Monet, Water-Lily Pond.jpg 2“There was a stream, the Epte, which came down from Gisors on the boundary of my property. I opened up a ditch so that I could fill the little pond that I had dug in my garden. I love water but I also love flowers. That’s why, when the pond was filled, I wished to decorate it with plants. I took a catalogue and made a choice any old how. That’s all.”

“Suddenly I had the revelation of how magical my pond is. I took up my palette. Since that time I have scarcely had any other model.”

“I want to paint the air in which the bridge, the house and the boat lie. The beauty of the air in which they are, and that is nothing other than impossible.”

“These landscapes of water and reflections have became my obsession. They are far beyond my old man powers and despite everything I want to succeed in conveying what I feel. I destroy some… I start over again… And I hope something will finally come from so many efforts.”

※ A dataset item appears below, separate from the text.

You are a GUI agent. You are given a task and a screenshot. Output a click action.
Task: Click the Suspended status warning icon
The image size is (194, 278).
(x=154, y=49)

“The passing cloud, the cooling breeze, the sudden storm that threatens to burst and finally does, the wind that stirs and suddenly blows with full force, the light that fades and is reborn are all things, elusive to the eyes of the uninitiated, that transfigure the colour and shape of the bodies of water.”

Monet_WaterLilies1916

“My sensitivity, far from diminishing, has been sharpened by age, which holds no fears for me so long as unbroken communication with the outside world continues to fuel my curiosity, so long as my hand remains a ready and faithful interpreter of my perception.”

“I’m working very hard and I would like to paint everything before I cannot see anymore.”

“Last autumn I burned six paintings with the dead leaves from my garden. It is enough to make you lose all hope. Yet I would not want to die without having said everything I have to say, or at least tried to say. And my days are numbered… Who knows what tomorrow will bring…”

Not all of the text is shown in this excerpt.